But these days some believe catching Covid-19 on purpose will help get the rest of us back to normality or whatever passes for it. Scientists behind the Great Barrington Declaration suggest that the most compassionate approach to the pandemic would be to “allow those who are at minimal risk of death to live their lives normally to build up immunity to the virus through natural infection, while better protecting those who are at highest risk.” Their claims have been disputed. 

The case of Sweden has been widely debated. It took a more relaxed approach to COVID-19, not locking down until recently and not even encouraging the public to wear masks, depending on immunity to keep case numbers down. 

Even with viable vaccines now starting to emerge, cases continue to rise in major countries from the United States to Europe, Mexico to India and the struggle between mass lockdown and mass infection continues. 

Recent research has indicated that the 2009-2010 swine flu pandemic, which emerged from pigs in eastern Mexico, had given those infected by it a kind of universal protection to other types of the flu. 

Generally, influenza has various strains of which our immune systems provide protection against the particular strain caught. It’s why you can catch it again and again, and even need a vaccine against it.  

But researchers say antibody responses by those infected were cross reactive, not only to the particular strain but others as well. It was so effective that every other kind of influenza A that had existed in humans, the type that causes both pandemics and seasonal flu disappeared. Unfortunately, it also proved deadly for young people and linked to the development of autoimmune conditions, including type 1 diabetes and narcolepsy. 

Vaccines can be generated in modern conditions to target particular viruses and modified to be taken in different ways to ensure maximum efficiency. There are already a number of vaccines which can be more protective than natural infections, including the zoster, Hib, HPV, and tetanus vaccines.

DATASET EXCERPTS:
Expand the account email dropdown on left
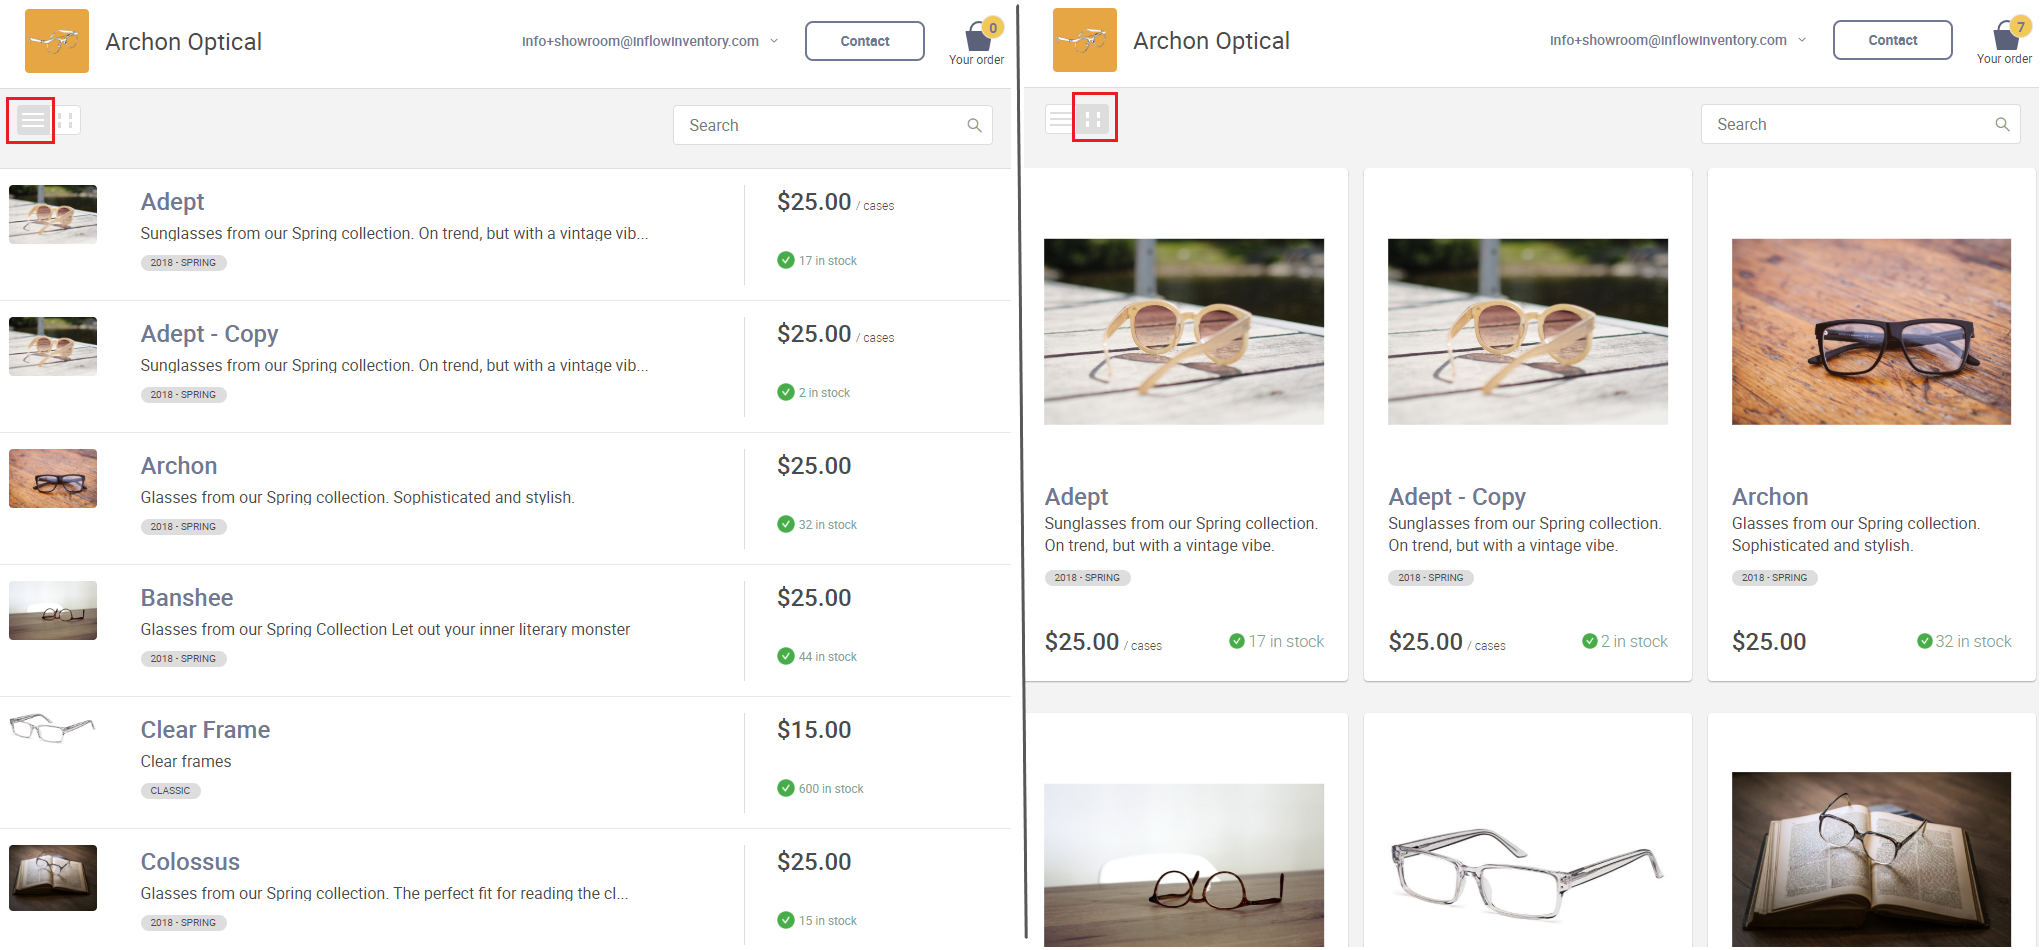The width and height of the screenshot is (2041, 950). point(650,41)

---

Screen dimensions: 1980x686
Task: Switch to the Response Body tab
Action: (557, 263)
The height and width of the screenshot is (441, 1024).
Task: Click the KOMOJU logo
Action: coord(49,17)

YOUR INSTRUCTIONS: Please repeat the passage on Covid-19 and immunity word for word, starting at the words "The case of" and stopping after "of the flu.".

REPLY TO THE EXERCISE:
The case of Sweden has been widely debated. It took a more relaxed approach to COVID-19, not locking down until recently and not even encouraging the public to wear masks, depending on immunity to keep case numbers down. 

Even with viable vaccines now starting to emerge, cases continue to rise in major countries from the United States to Europe, Mexico to India and the struggle between mass lockdown and mass infection continues. 

Recent research has indicated that the 2009-2010 swine flu pandemic, which emerged from pigs in eastern Mexico, had given those infected by it a kind of universal protection to other types of the flu.